The program can also be used to generate a water map at the protein-ligand interface to facilitate hit-to-lead optimization.
- Automatic dectection of hydrogen bonds at the protein-ligand interface
- Calculation of hydrogen bonding fitness and hydrogen bonding penalty
- Probing the constrained crystal water
- User friendly in virtual screening and structure-based drug design
Explicit Hydrogen in Proteins and/or Nucleic Acids
LePro is designed to automatically add hydrogen atoms to proteins and/or nucleic acids by explicitely considering the protonation state of histidine. All crystal water, ions, small ligands and cofactors except HEM were removed.
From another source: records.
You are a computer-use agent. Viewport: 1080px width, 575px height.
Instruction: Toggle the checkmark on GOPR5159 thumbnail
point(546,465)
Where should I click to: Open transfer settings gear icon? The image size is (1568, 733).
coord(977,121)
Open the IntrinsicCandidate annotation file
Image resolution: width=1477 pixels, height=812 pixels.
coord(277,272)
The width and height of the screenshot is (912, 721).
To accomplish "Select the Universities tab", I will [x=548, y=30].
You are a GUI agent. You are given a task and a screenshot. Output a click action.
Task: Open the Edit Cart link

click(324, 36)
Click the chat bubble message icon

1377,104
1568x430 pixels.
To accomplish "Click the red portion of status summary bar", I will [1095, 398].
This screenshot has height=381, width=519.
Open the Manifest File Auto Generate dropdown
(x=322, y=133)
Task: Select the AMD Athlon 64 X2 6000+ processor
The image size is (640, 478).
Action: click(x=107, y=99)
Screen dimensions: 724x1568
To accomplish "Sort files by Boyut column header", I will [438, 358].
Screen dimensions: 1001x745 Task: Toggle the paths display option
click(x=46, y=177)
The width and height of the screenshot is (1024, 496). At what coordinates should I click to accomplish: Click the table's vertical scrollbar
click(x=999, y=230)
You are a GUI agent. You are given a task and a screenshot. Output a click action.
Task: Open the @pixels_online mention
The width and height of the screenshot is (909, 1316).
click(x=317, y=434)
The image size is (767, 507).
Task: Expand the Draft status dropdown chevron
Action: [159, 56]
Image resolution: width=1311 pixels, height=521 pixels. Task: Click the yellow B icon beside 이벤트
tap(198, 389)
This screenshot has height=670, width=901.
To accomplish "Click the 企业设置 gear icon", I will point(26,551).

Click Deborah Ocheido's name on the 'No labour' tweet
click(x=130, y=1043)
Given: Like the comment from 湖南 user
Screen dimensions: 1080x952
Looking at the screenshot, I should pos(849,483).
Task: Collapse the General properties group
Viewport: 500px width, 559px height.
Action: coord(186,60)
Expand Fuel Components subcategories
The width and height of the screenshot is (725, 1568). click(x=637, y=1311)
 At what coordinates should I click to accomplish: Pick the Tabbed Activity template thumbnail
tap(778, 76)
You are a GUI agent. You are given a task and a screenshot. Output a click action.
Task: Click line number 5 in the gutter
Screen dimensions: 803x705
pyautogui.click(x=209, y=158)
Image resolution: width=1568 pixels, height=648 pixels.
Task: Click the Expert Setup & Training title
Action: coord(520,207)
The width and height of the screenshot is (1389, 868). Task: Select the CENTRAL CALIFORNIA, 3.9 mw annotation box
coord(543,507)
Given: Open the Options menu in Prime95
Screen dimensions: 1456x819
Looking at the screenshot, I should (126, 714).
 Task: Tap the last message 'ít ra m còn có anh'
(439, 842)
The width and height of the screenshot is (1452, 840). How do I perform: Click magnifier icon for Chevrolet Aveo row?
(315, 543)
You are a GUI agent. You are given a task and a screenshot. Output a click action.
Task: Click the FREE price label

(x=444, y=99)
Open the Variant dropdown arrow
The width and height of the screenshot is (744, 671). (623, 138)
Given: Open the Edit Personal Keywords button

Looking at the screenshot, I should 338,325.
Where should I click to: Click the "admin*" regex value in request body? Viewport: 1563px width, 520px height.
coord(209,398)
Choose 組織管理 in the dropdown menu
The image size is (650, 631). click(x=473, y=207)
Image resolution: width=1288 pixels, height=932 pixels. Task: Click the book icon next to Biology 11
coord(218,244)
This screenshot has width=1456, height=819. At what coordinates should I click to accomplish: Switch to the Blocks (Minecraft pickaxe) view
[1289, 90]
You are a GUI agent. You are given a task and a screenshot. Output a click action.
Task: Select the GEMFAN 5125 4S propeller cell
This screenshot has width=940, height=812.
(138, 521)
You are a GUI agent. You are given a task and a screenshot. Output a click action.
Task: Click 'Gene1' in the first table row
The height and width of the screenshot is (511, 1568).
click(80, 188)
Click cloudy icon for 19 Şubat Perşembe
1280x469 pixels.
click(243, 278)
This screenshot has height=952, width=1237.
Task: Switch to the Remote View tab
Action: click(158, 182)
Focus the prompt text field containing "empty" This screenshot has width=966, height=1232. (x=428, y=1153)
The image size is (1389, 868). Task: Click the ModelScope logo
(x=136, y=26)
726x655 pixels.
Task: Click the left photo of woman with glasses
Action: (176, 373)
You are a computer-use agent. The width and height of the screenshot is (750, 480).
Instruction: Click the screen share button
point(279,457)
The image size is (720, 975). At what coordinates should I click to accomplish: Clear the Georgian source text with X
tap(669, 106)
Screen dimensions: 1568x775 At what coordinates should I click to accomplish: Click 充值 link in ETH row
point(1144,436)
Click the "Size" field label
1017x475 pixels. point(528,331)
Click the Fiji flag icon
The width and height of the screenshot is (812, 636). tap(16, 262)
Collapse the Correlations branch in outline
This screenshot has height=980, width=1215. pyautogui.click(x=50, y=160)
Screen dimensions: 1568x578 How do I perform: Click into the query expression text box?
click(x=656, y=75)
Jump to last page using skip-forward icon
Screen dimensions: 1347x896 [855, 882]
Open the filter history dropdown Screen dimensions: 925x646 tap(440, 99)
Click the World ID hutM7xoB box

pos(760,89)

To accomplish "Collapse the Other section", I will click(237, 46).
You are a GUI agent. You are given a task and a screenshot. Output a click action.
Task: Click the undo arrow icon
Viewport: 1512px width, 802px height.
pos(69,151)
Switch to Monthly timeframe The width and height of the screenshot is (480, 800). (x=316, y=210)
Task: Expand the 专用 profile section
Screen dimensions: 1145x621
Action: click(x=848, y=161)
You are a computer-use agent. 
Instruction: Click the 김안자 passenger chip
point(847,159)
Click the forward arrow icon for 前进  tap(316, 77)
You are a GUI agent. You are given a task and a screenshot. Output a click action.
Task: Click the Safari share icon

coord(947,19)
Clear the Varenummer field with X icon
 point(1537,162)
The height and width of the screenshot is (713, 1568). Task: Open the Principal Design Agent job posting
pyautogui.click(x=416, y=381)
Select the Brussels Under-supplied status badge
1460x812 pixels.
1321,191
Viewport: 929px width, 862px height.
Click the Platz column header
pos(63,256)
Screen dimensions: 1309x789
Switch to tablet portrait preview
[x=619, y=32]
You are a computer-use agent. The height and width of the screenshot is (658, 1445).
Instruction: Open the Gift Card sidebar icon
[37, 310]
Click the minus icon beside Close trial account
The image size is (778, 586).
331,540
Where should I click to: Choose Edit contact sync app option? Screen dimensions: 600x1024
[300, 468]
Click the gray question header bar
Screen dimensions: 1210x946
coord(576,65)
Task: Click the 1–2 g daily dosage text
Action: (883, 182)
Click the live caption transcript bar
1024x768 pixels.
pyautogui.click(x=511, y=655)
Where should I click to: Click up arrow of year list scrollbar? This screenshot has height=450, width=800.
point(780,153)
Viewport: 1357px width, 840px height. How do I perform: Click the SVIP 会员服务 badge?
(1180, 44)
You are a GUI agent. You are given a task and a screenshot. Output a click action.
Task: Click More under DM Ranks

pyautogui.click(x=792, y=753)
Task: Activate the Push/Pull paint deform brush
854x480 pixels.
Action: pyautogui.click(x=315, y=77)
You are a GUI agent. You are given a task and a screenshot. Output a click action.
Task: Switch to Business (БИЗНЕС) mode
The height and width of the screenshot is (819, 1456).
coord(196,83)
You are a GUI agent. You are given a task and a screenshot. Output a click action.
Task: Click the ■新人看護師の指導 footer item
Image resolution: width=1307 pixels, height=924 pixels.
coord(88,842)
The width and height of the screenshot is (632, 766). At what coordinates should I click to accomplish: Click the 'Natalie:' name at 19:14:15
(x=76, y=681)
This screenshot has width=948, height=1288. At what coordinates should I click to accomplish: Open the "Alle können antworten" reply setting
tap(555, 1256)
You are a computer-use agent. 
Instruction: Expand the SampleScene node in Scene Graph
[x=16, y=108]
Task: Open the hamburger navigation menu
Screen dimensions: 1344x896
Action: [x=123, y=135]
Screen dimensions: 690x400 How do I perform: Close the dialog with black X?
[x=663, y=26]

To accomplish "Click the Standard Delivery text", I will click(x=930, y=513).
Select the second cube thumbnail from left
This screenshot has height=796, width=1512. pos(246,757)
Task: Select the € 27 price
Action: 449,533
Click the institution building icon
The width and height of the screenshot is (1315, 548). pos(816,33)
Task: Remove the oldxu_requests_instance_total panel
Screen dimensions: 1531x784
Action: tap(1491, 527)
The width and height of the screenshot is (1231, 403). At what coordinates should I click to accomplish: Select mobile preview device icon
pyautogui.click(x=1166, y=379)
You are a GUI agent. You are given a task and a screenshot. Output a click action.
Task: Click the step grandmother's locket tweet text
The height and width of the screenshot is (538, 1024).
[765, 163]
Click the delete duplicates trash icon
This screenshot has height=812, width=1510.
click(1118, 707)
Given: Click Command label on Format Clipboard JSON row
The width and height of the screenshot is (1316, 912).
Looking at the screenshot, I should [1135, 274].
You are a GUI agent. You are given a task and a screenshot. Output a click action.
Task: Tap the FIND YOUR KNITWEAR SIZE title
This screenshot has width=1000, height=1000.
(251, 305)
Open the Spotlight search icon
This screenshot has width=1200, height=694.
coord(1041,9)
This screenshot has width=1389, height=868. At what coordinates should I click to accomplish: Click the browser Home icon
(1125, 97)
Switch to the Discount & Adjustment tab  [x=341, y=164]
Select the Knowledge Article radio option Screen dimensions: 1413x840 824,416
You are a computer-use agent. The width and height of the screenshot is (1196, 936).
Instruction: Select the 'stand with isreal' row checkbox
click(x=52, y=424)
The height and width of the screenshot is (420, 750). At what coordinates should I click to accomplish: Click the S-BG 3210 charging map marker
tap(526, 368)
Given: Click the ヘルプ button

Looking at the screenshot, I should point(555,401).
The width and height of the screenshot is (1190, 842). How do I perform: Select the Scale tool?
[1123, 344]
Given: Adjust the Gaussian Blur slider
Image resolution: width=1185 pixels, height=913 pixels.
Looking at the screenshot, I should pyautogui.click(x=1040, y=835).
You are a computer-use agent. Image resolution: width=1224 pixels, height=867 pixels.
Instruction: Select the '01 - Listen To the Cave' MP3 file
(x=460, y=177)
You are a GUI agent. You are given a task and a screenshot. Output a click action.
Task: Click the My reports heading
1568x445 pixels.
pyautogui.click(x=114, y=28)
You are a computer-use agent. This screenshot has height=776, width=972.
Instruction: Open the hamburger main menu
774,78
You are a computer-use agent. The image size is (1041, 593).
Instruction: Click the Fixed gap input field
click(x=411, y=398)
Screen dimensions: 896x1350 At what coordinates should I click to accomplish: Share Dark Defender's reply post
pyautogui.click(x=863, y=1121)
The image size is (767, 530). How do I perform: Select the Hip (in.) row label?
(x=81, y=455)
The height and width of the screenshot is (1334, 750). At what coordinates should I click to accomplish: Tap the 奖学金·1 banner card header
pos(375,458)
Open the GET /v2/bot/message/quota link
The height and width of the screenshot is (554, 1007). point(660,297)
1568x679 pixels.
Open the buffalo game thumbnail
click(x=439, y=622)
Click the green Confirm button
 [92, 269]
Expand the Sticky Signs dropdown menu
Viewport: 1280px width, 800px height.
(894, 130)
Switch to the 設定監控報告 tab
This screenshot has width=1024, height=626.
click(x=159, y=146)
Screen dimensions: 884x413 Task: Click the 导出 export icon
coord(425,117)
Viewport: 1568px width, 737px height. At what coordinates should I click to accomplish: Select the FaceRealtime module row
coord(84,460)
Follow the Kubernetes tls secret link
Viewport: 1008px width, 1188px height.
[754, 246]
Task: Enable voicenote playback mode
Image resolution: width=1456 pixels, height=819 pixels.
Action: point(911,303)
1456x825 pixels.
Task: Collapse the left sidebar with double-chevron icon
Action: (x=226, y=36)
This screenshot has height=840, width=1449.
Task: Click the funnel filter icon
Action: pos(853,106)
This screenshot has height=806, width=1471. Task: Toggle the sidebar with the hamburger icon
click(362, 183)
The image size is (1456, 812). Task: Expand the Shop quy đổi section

It also generates a docking input file for LeDock with the binding site determined as to include any protein atom within 0.4 nm of any atom of the first complexed small molecule.
- Explicitely accounting for different protonation state of histidine
- Reducing modified residues
- Writing a docking input file for LeDock
- User friendly
Key elements underlying the binding of a ligand to its receptor: shape complementarity, hydrogen bonding penalty, and ligand conformational strain
Scoring function, which predicts the binding affinity of a ligand to its receptor, is at the center of drug discovery, from hit identification to lead optimization. Fully accounting for water together with ligand conformational strain upon binding, LeScore demonstrates the superior performance in pose discrimination and accurate prediction of binding affinity.
Prospectively, LeScore has been extensively validated in high-throughput virtual screening campaigns against a variety of drug targets from kinases to epigenetic readers of bromodomains. Very recently, LeScore has been significantly improved in terms of both computational speed and general transferability. It shows a correlation coefficient of 0.84 on a subset of the PDBBind core data set.
Schematic illustration of retrieving molecules from a library
QueryDB is a very fast and flexible molecular filtering and selection tool. It uses a combination of physical property calculations and functional group knowledge to: 1) remove undesirable compounds before they enter experimental or virtual screening, 2) retrieve molecules with preferred functional groups, and 3) substructure search.
Eliminating unwanted molecules before the use of modeling applications will substantially increase the computational efficiency, and the positive predictive value of such tools by remvoing false positives. Undesirable properties may include: toxic functionalities, a high likelihood of reacting with the target protein, and/or a low probability of oral bioavailability. Example of user-defined filtering criteria
Clustering by maximum common substructure (MCS)
ClusterByMCS clusters molecules into groups according to maximum common substructure. Chemists can easily get an idea of chemotypes by eye-browsing very few moelcules. However, with hundreds of bioactive molecules from a HTS, it is non-trivial. This tool can automate what chemists have been doing by eyes so far, for easy analysis of HTS data to spot good scaffolds for future expansion, or analysis of structure-activity relationship.